提示された文章:
======

【バンコク=岩﨑淳一】タイの化学品や製油所の製造設備建設が、新型コロナウイルス感染拡大の影響を受けている。立ち上げ作業を担う外国人技術者などの入国や主要機器の納入で遅延が生じた。完工の後ろ倒しを避けるため、急ピッチで各工事が行われているが、PTTグローバルケミカル(PTTGC)が建設中の酸化プロピレン(PO)プラントなどは稼働開始が当初予定より遅れる。

 PTTGCはラヨン県で、ナフサ分解炉(生産能力はエチレン年50万トン、プロピレン年26万1000トン)、PO(年20万トン)を建設中。さらに三洋化成、豊田通商との合弁で事業化するPO原料に用いるポリオール工場(ポリエーテルポリオール年13万トンなど)の新設工事も進めている。ナフサ分解炉は2020年末、POは20年7月、ポリオールは8月に商業生産に乗り出す予定だったが「すべて第4四半期(10~12月)に稼働開始となる見込み」(PTTGC)。

 タイは3月下旬に新型コロナの感染を抑え込むためロックダウンを実施し、4月4日から国際線旅客機の乗り入れを全面的に禁じた。7月1日から入国許可証(COE)を取得した商用目的などの外国人を輸送する特別便の乗り入れを許可したが、技術者やエンジニアが入国できない状況が続いたため、一部の新設プラントは試運転が遅れ工程が滞った。

======

項目一覧:
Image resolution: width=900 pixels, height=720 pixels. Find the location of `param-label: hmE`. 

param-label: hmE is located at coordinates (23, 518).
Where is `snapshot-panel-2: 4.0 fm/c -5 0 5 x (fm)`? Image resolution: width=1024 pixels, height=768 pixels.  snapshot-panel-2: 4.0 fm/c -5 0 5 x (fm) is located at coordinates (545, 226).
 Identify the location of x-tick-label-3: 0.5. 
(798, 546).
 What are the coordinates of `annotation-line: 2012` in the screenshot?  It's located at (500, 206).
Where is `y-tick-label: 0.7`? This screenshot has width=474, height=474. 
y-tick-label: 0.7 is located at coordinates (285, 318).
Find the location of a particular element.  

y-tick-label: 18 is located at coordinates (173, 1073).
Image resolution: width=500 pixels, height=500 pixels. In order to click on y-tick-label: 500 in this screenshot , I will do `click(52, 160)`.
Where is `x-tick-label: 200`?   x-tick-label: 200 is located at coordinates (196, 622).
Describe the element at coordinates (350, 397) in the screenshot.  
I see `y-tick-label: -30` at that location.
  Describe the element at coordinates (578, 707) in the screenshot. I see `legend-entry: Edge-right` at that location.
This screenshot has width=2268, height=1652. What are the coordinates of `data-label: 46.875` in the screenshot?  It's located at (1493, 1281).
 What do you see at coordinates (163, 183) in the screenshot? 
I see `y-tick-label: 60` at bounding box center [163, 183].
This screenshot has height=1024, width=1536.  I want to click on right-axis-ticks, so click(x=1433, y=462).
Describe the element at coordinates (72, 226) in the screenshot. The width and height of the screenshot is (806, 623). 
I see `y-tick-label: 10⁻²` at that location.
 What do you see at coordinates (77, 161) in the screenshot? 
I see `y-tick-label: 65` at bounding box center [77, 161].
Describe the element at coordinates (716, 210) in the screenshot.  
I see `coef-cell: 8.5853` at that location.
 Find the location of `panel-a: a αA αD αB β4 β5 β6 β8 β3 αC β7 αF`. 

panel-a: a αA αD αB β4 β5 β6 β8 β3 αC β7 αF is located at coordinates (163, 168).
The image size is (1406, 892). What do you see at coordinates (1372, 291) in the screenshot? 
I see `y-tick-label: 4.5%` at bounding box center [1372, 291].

======

設問と課題:
1 > 提示された文章から、「PTTGCはラヨン県で、ナフ」で始まり「なる見込み」(PTTGC)。」までの部分を、一字一句変えずに引用してください。
2 > 提示された文章について、次の問いに答えてください。
(a) 建設中のPOプラントの生産能力は年何トンですか。
(b) タイが国際線旅客機の乗り入れを全面的に禁じたのは何月何日からですか。
(c) ポリオール工場をPTTGCと合弁で事業化するのはどの企業ですか。
3 > 提示された文章に登場する企業名をすべて挙げてください。
項目はここでは使いません。

演習の解答:
1 >
PTTGCはラヨン県で、ナフサ分解炉(生産能力はエチレン年50万トン、プロピレン年26万1000トン)、PO(年20万トン)を建設中。さらに三洋化成、豊田通商との合弁で事業化するPO原料に用いるポリオール工場(ポリエーテルポリオール年13万トンなど)の新設工事も進めている。ナフサ分解炉は2020年末、POは20年7月、ポリオールは8月に商業生産に乗り出す予定だったが「すべて第4四半期(10~12月)に稼働開始となる見込み」(PTTGC)。

2 >
(a) 年20万トン
(b) 4月4日
(c) 三洋化成と豊田通商

3 >
PTTグローバルケミカル(PTTGC)
三洋化成
豊田通商